Rehost – Lift and Shift
Most Rehosting is done at the initial stages of cloud adoption or with disruption intolerant
workloads. In both cases, the objective is to pack move and settle and then optimize the workloads as
per the cloud landscape. It is low risk, speedy, tool-supported, flexible with system requirements and
configuration adaptive. Rehost also has its flip side. Your new environment inherits all the good and bad,
unchanged performance, unnecessary technical baggage and cross-service rigidity. Rehost is ideal for
antiquated undocumented configurations or massive and severely complex models. At some point, this
will need deep attention to cut down costs and optimise value. It is least painful in the pre-migration
stages, cushions application fragility, maintains singularity of everything lifted and requires less skill set.

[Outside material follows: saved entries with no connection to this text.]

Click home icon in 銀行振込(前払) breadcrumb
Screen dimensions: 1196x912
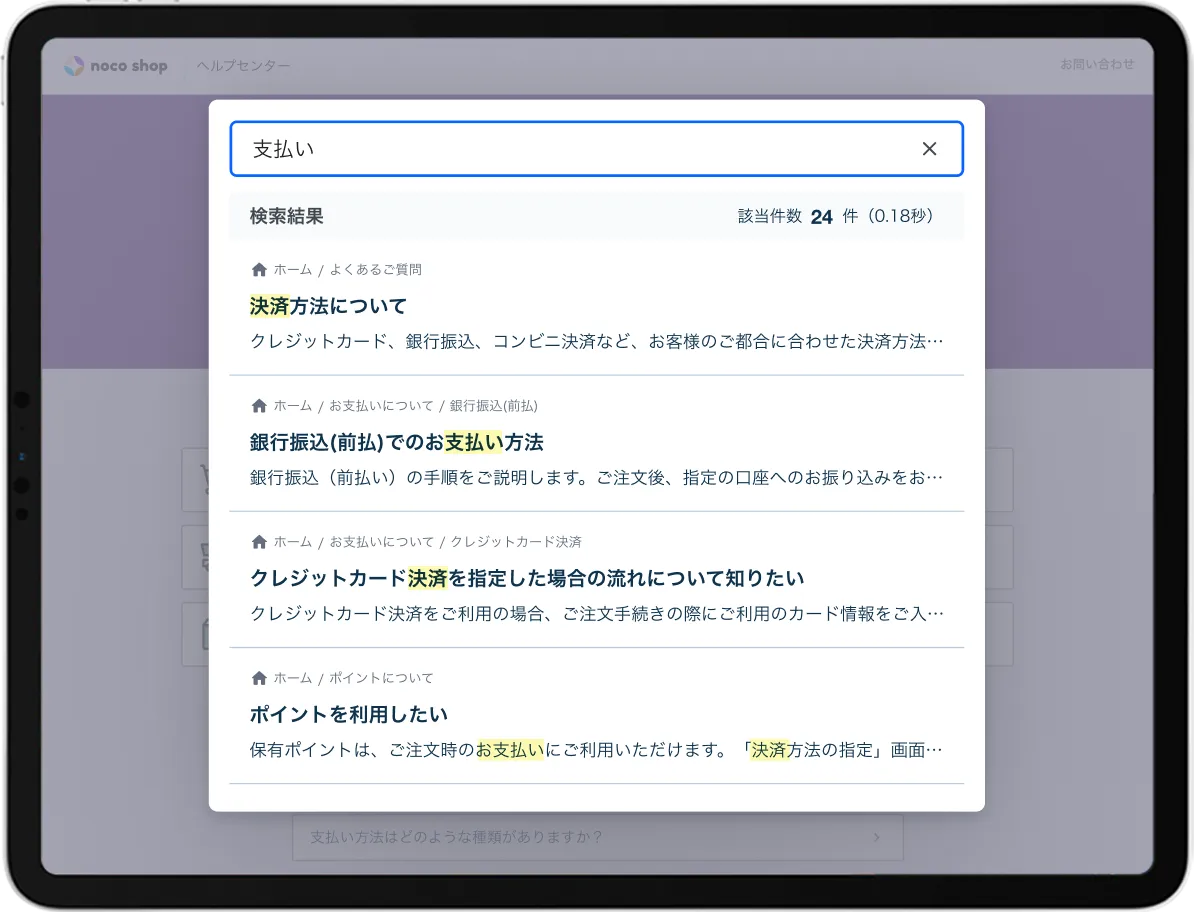tap(259, 406)
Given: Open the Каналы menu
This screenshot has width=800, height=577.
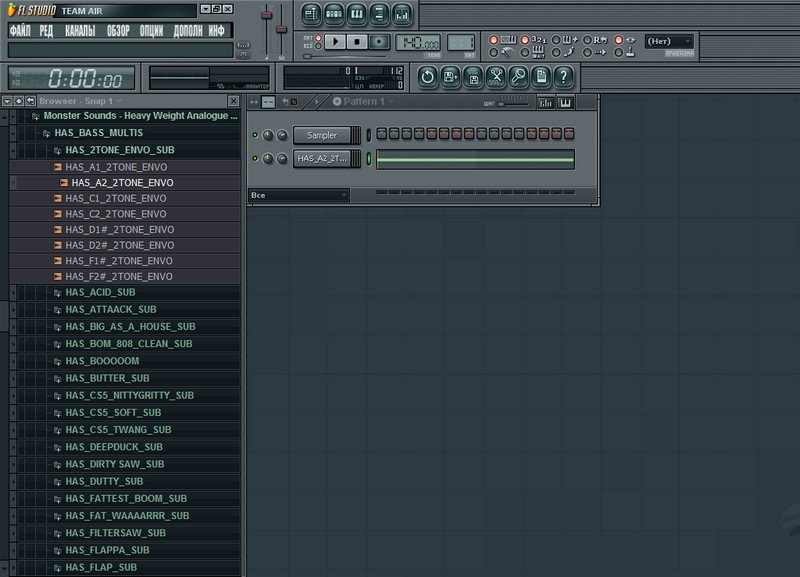Looking at the screenshot, I should (x=80, y=31).
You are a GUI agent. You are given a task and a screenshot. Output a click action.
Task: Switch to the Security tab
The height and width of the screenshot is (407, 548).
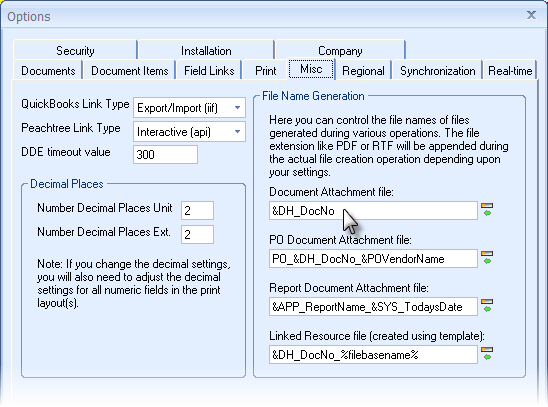75,51
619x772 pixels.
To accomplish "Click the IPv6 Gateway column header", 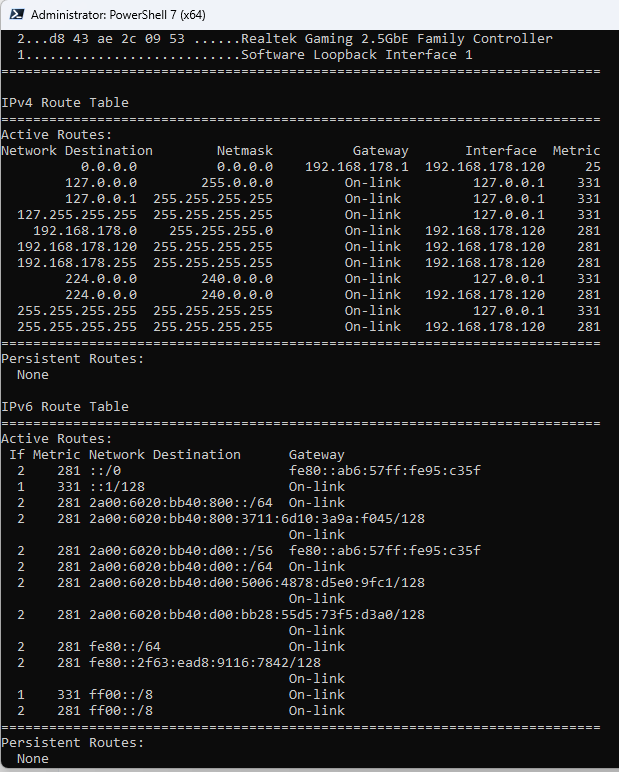I will pos(317,455).
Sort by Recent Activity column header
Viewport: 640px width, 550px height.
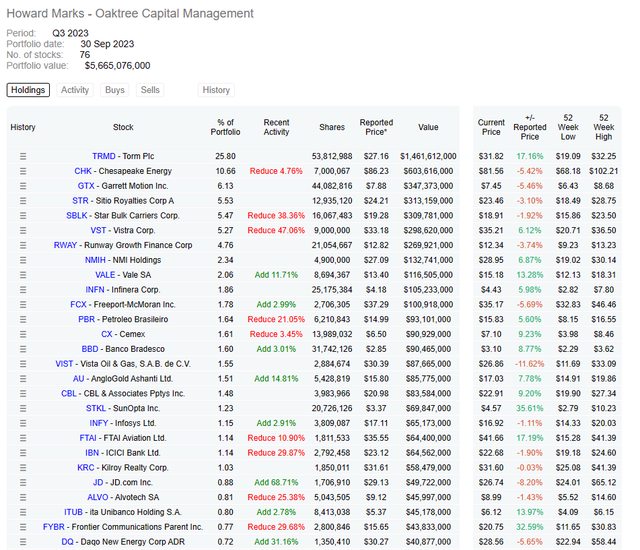276,127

However, Rehost cannot give you the full flavour of the cloud in the long run.
Replatform – Lift, Tinker and Shift
Replatforming is all about increasing application performance by shifting its architectural dependencies
such as operating systems and databases. The tinkering job lies in handling external dependencies, cross-application integrations, load balancing, caching, condensing the code, etc. Heavily data inclined apps
favour containerization, performance velocity, DevOps styled lifecycle and price justification of the
resources applied. Replatforming evens down these values during the pre-migration phase. Here paring
and patching skills are extremely essential for the anticipated disruption, thus, limits the role of
automation. Once Replatformed to the cloud the app benefits in ROI, smooth performance, modern
operational culture and architectural simplification. Some key involvements:
Change certain components of the code but not all.

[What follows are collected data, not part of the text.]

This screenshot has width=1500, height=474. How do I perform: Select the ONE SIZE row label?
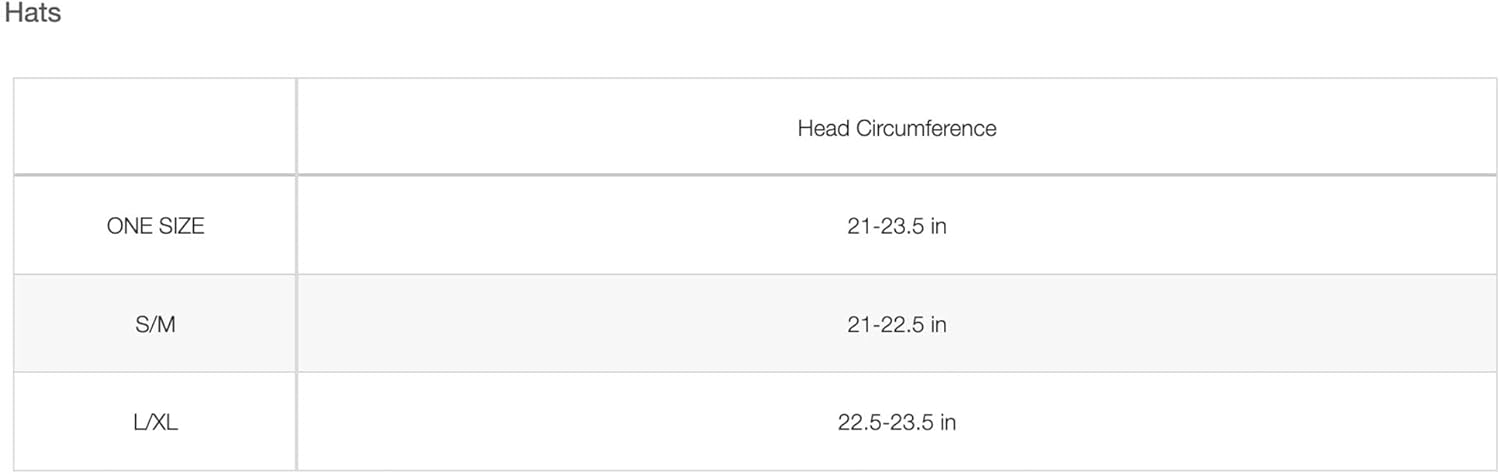[x=155, y=226]
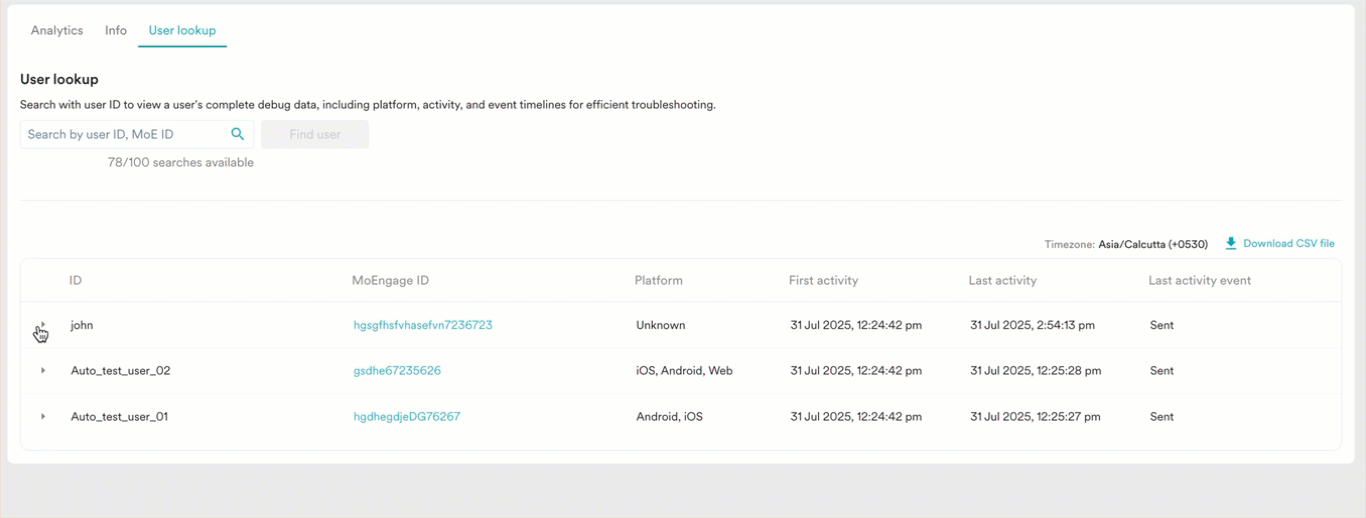
Task: Click the magnifier icon in search box
Action: [x=237, y=134]
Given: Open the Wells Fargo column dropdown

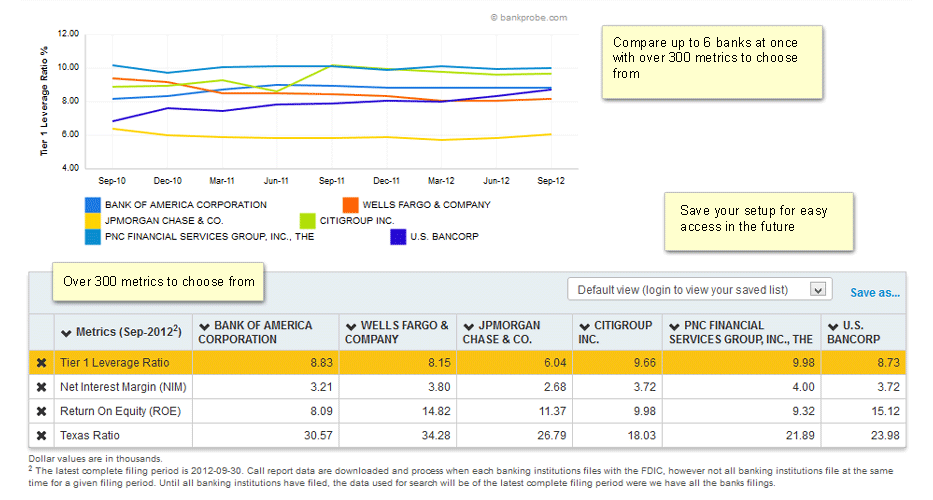Looking at the screenshot, I should pyautogui.click(x=351, y=326).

- You can Replatform a Rehosted application.
- Essentially alters legacy architecture for the cloud.
- Flex the application for ready-to-use SaaS features.
- Do not disturb the core.
- There is a lot of after-sale tinkering with the code.

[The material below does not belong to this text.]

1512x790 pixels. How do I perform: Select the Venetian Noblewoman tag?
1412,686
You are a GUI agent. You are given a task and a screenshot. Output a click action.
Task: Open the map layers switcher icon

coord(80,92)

- The post-migration effect is trimmed to a smooth pipeline of workload rather than ballooning up the resources.
Refactor/ Rearchitecture/ Rebuild
Refactor is a take all down and rebuild approach. Refactoring may involve deep surgical insertions into
the code or complete makeover of at least half of the application, depending upon its current condition
and entrepreneurial requirements. The main objective of stretching to such an extent is to acquire
maximum advantages of the technology at reduced operational expenses. It saves the resource-intensive
applications from chronic performance pains while distributing the ROI to a long-lasting steady rate. This
the skilful and patient technique improves efficiency, caps piling expenses, provides controlled scaling, adds
agility and proves highly beneficial for long term service-driven models. Some key features are:
- Invasive with the code
- Follows futuristic avenues
- Enhances mobility and multi-vendor usage
- Transfers much of the workload to automation in the long run
- Pushes the cost curve down with time
- Driven to serverless behaviour and containerization
Retain/ Revisit
One retains an application as is when it is critical, has a complex structure and cannot tolerate
refactoring in the prevalent scenario. You save the job of revisiting for a later day.
Retire
Most of the wet blanket applications are retired to reduce the technical debt. These apps are at a
crumbling stage and it is best to strategically retire them.
Which one is for you?
There is not one specific decisive criterion for migration. Each application has its own requirements and
can employ an amalgamation of more than one type of migration. You need a detailed assessment of
the current ecosystem before landing on a certain measure. Here is the most basic list of the
assessment requirements:
How long do you expect the app to run in the new environment? (Its lifespan in months)
Is the workload prioritized and queued in the runbook?
Is it meeting the compliance requirements in the new environment?
How far can we employ automation tools?
What features and facilities should we sift out or pull in?